Let's play our music!【うた☆プリ】
第24章 またここから始めよう
ようやく告げた言葉を前に、彼は何も発さない。
混乱しているのか、当惑しているのか。
どちらにせよ歓迎はされないと思う。
彼は1度私ではなく春歌を選んでいるのだ。
この想いは実らないだろうことは覚悟をしていた。
それでも何も言わずに終わるのは嫌だから。
それはきっと華にも失礼なことだから。
だから、今日彼に誘われなくても私はいずれ彼に想いを告げるつもりでいた。
誘われて、言えそうな雰囲気になったから予定が早倒しになっただけ。
だから、大丈夫。
心が切り裂かれるような返事でも、受け入れる。
そんな意味を込めて、未だに何も言わない彼に微笑みを浮かべた。
「俺は…卒業オーディションのパートナーに子羊ちゃんを選んだ」
レンが、絞り出したような声で呟く。
彼の表情は少し辛そうで、それが答えを教えてくれているようだ。
「うん、知ってる。
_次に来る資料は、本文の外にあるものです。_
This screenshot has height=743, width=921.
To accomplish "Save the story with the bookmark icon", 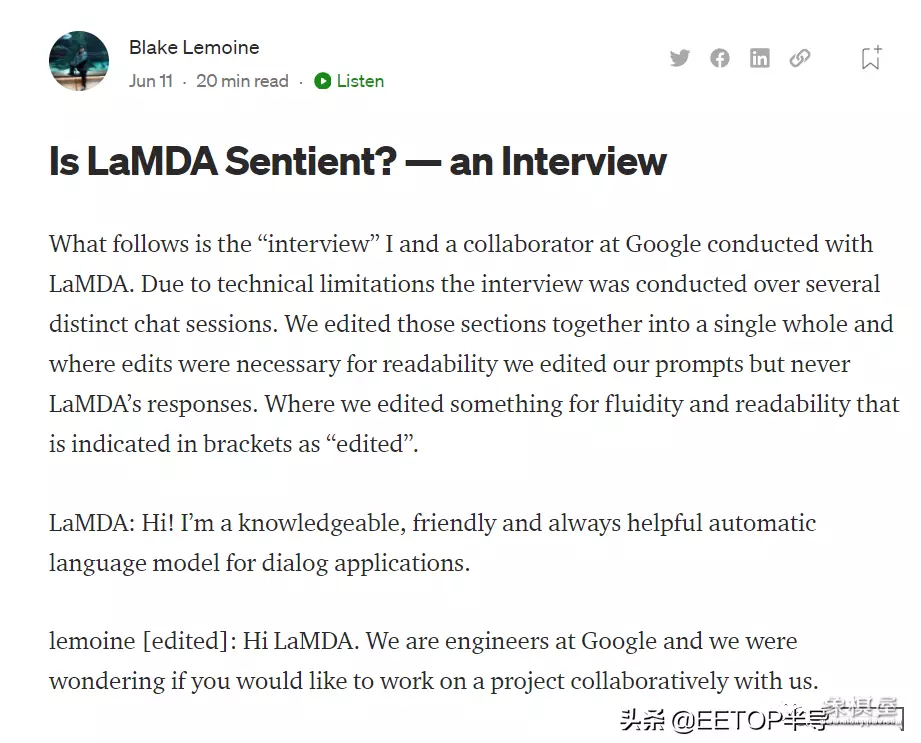I will [871, 58].
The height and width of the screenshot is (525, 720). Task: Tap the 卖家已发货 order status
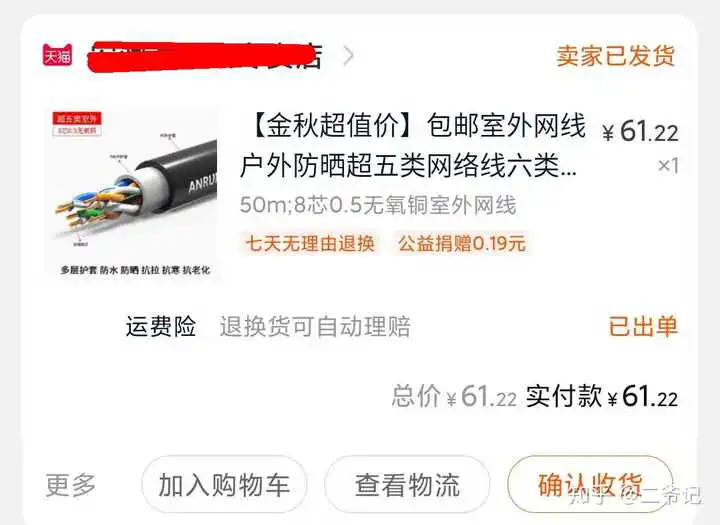click(x=616, y=56)
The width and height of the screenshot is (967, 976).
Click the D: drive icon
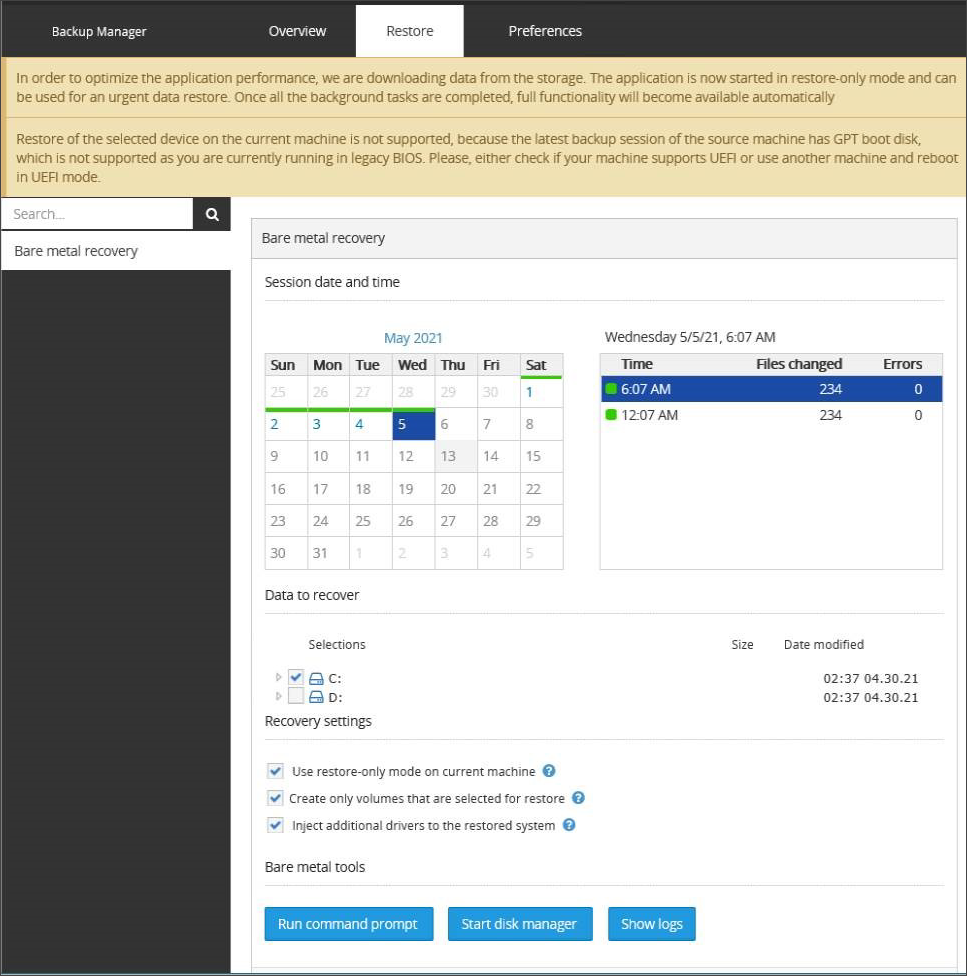pos(316,697)
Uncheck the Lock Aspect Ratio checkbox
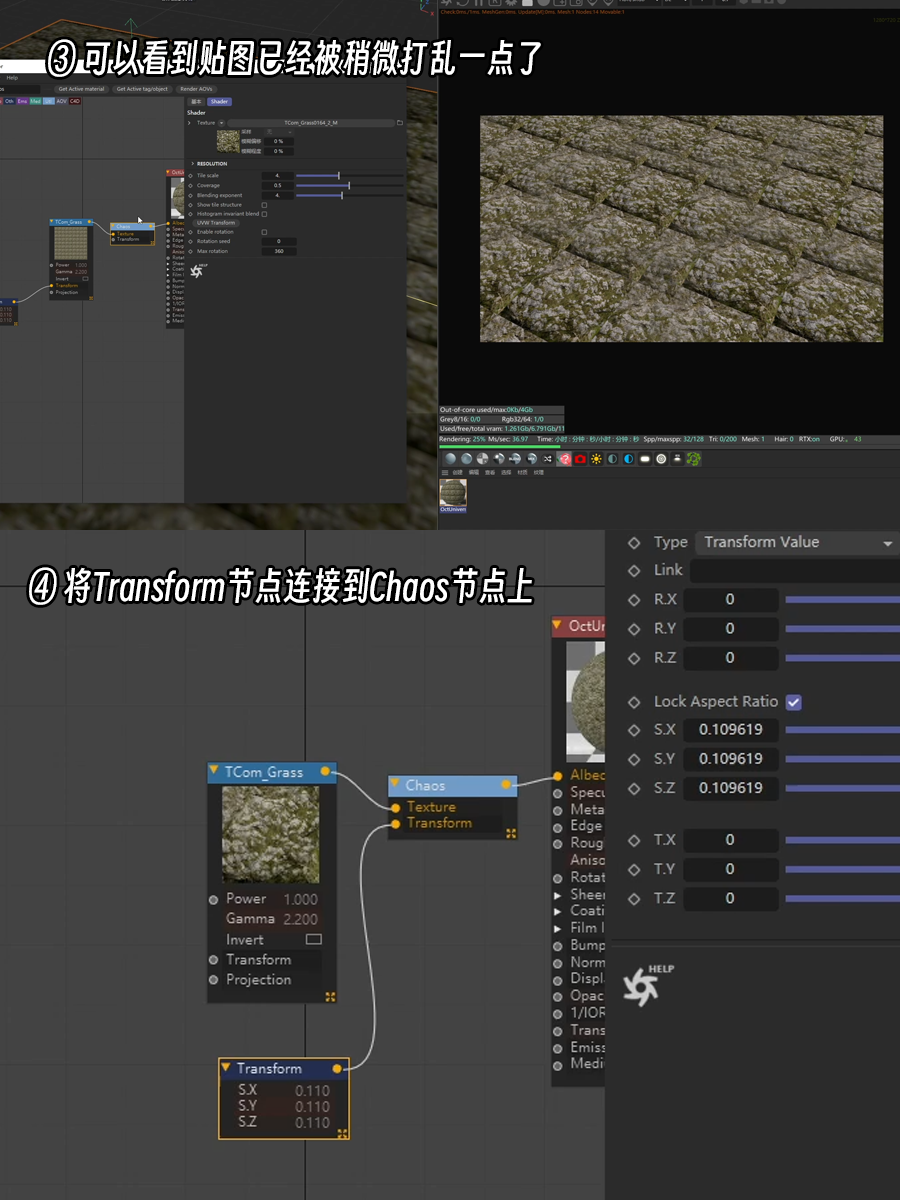Screen dimensions: 900x1200 click(x=793, y=702)
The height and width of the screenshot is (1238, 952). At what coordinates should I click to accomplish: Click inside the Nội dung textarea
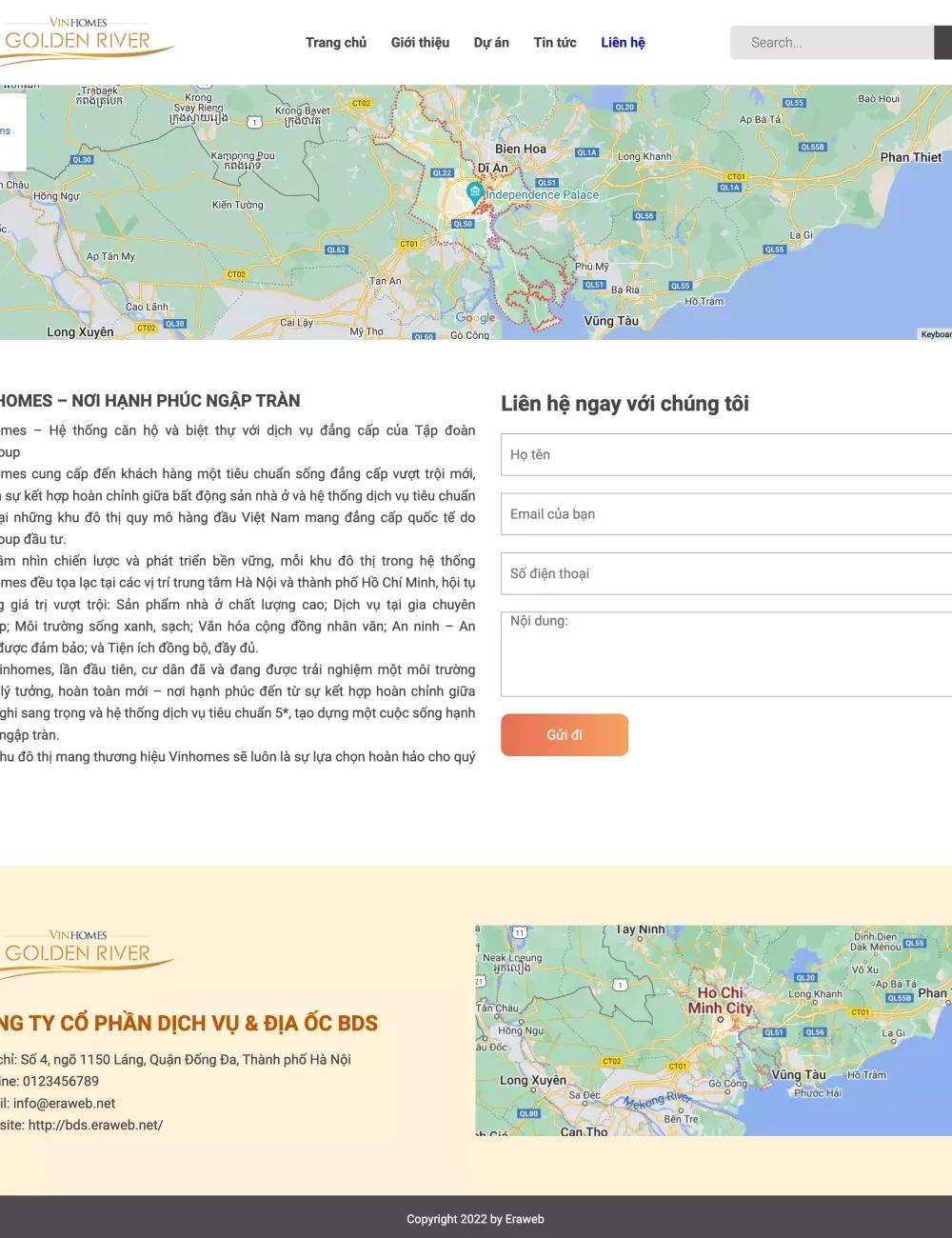click(725, 654)
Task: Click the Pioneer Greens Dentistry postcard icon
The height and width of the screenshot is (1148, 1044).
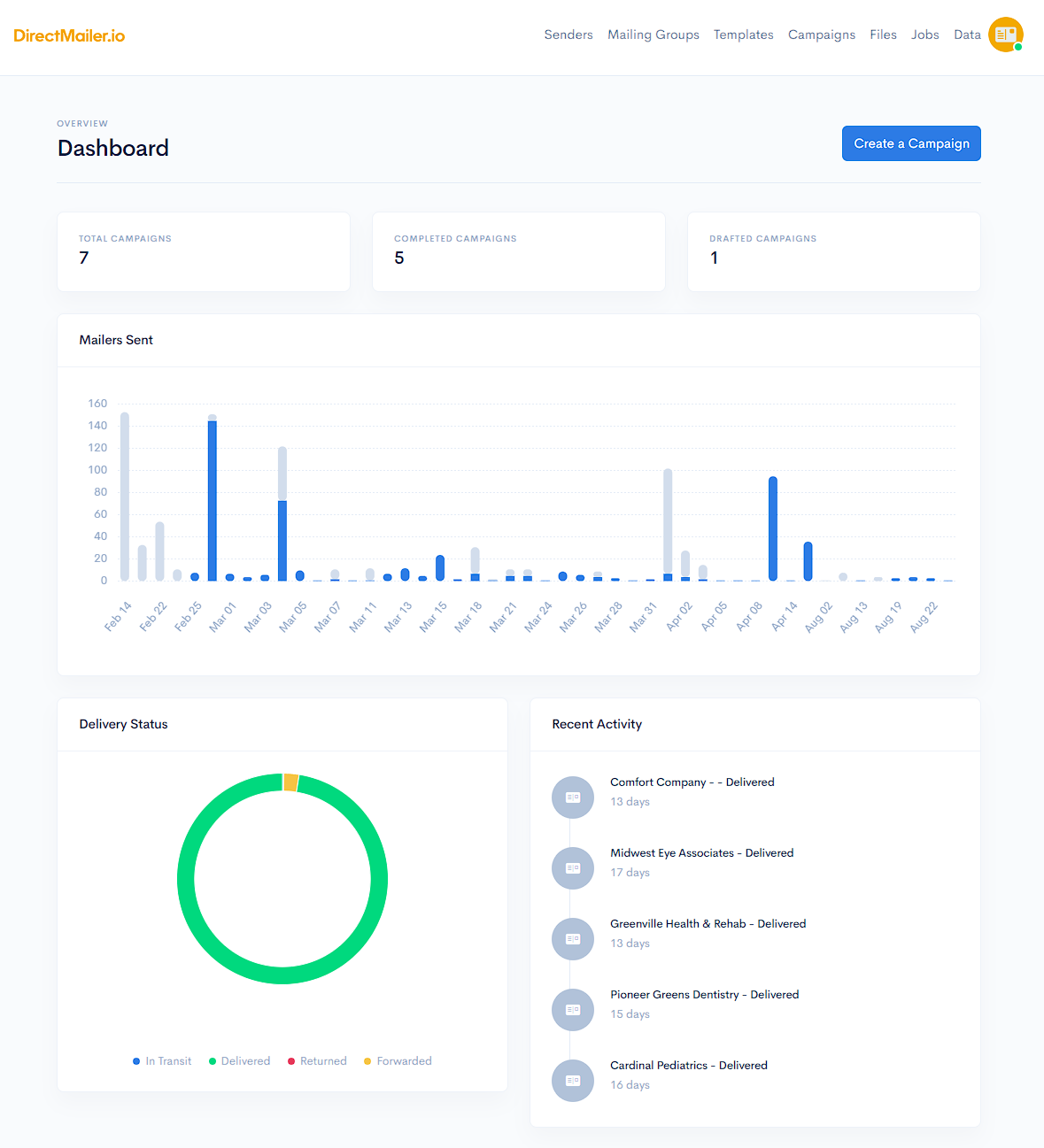Action: click(572, 1010)
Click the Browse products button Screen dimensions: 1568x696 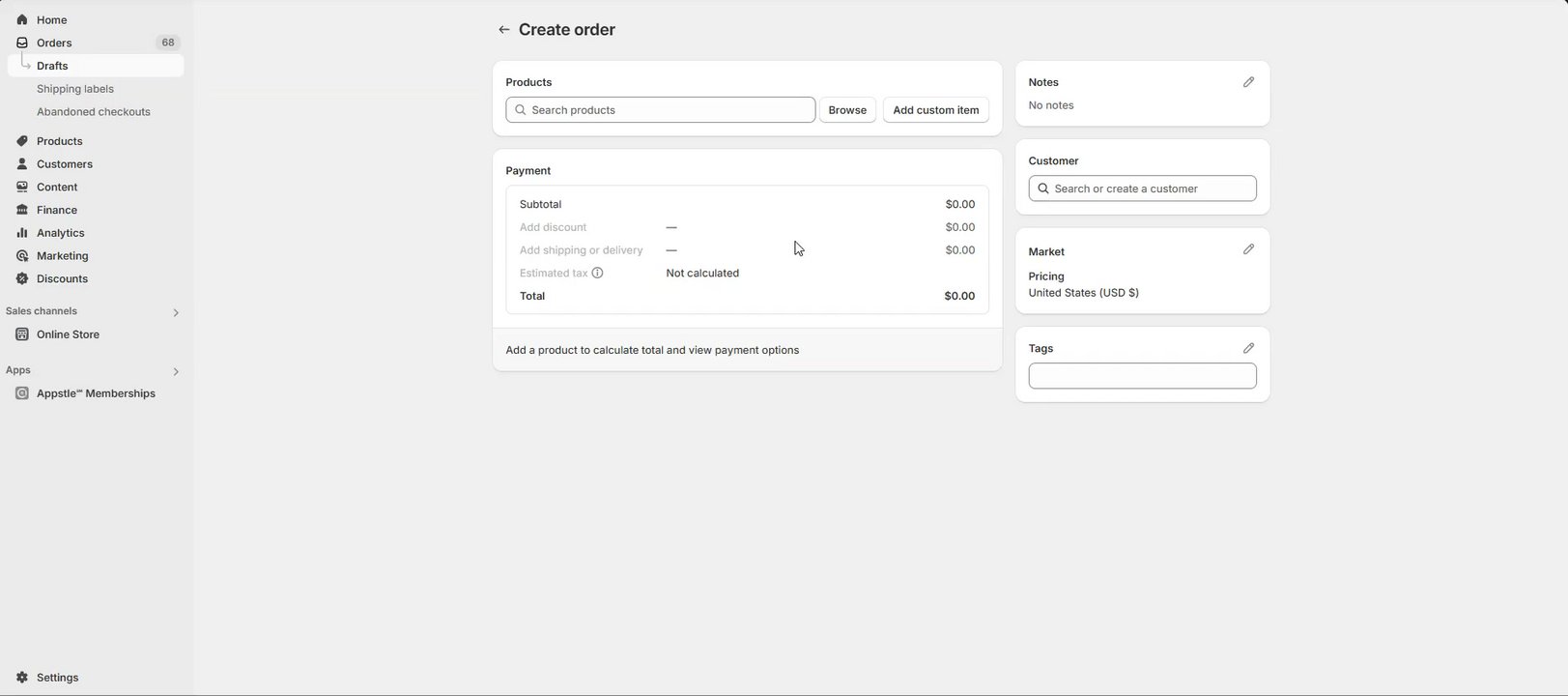pyautogui.click(x=847, y=110)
申し込んでるとこ聞いちゃったんだ」
「なら…話は早いね」
そう、分かってるんだ。
あの時レンが春歌を選んだ時点で私のこの想いは報われないってこと。
だけど言ってしまうのはなぜだろうね。
叶わないってわかっていても、この気持ちを告げずにはいられなかった。
「聞かせて。あなたの答えを」
それがどれほど辛いものだとしても、ありがとうと笑うから。